AIM OF THE EXERCISE – Using the records below, give again exactly the lines from the line that contains "Privacy Policy (44, 2383)" through the line that contains "Vertrag widerrufen (211, 2013)", both ends included, and only those.

STORED DATA –

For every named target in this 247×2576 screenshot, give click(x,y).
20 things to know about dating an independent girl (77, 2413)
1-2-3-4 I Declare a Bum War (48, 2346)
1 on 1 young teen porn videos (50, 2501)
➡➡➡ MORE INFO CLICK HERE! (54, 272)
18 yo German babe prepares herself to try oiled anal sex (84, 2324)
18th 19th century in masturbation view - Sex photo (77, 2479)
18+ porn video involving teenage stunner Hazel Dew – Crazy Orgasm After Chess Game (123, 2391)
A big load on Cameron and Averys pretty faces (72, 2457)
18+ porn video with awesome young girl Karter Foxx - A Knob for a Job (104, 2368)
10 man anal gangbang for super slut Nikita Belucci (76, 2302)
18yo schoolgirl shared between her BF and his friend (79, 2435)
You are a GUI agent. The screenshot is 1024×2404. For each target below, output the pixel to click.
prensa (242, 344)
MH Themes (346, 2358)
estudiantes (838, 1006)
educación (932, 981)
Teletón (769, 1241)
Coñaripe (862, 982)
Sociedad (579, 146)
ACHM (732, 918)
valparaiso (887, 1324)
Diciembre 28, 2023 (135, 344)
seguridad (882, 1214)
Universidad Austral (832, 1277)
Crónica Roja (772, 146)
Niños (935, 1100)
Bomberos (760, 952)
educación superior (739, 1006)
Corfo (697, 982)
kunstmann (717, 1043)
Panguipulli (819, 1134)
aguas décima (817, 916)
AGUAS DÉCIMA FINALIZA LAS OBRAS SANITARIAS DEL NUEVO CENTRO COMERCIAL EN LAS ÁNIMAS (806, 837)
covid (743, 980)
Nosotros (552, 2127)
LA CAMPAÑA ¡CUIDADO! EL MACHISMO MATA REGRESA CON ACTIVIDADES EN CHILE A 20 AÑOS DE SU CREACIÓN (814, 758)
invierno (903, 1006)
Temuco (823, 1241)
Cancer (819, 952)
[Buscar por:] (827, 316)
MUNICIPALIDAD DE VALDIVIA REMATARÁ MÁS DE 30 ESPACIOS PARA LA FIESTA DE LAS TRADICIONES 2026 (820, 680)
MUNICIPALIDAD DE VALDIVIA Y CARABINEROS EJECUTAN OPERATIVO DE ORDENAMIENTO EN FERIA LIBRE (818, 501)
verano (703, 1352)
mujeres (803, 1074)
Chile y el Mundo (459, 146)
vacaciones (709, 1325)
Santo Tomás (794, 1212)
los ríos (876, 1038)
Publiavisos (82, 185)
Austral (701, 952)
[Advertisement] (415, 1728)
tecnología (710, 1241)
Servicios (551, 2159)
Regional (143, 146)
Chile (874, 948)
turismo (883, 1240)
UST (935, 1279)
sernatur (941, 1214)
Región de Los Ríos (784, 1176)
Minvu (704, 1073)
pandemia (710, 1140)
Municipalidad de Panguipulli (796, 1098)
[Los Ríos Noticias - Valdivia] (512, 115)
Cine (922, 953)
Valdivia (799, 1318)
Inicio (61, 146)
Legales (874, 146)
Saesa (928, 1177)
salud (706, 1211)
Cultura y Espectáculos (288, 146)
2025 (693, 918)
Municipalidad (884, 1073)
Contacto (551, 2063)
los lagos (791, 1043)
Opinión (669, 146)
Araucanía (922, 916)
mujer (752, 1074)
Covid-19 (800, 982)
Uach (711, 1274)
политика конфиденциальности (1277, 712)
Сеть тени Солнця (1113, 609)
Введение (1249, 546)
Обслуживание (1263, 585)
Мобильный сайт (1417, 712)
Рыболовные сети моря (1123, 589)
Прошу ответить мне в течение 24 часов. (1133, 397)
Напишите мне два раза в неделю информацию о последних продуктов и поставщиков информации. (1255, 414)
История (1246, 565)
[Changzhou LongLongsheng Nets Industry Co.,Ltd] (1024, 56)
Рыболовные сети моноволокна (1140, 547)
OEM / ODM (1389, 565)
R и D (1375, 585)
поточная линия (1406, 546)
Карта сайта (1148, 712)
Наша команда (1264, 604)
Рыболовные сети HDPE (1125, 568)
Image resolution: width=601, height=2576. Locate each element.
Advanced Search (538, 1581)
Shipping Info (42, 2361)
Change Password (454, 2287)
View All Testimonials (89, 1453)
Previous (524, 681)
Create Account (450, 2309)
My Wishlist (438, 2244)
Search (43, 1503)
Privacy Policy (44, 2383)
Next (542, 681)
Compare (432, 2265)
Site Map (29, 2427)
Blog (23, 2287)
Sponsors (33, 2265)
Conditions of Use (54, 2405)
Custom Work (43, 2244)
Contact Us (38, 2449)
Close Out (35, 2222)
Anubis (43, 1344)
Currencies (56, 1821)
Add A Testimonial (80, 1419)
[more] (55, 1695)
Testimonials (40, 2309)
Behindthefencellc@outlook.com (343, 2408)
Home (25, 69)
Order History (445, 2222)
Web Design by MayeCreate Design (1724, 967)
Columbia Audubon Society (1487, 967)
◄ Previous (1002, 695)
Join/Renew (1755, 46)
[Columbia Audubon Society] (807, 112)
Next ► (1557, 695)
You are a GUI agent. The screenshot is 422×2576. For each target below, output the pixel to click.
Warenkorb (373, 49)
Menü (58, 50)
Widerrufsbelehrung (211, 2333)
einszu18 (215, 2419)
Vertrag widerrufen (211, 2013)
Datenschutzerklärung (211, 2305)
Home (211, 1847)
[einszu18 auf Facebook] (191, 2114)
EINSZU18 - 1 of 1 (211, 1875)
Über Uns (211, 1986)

EXERCISE RESPONSE –
Privacy Policy (44, 2383)
Next (542, 681)
Compare (432, 2265)
Site Map (29, 2427)
Blog (23, 2287)
Sponsors (33, 2265)
Conditions of Use (54, 2405)
Custom Work (43, 2244)
Contact Us (38, 2449)
Close Out (35, 2222)
Anubis (43, 1344)
Currencies (56, 1821)
Add A Testimonial (80, 1419)
[more] (55, 1695)
Testimonials (40, 2309)
Behindthefencellc@outlook.com (343, 2408)
Home (25, 69)
Order History (445, 2222)
Web Design by MayeCreate Design (1724, 967)
Columbia Audubon Society (1487, 967)
◄ Previous (1002, 695)
Join/Renew (1755, 46)
[Columbia Audubon Society] (807, 112)
Next ► (1557, 695)
You are a GUI agent. The screenshot is 422×2576. For each target below, output the pixel to click.
Warenkorb (373, 49)
Menü (58, 50)
Widerrufsbelehrung (211, 2333)
einszu18 (215, 2419)
Vertrag widerrufen (211, 2013)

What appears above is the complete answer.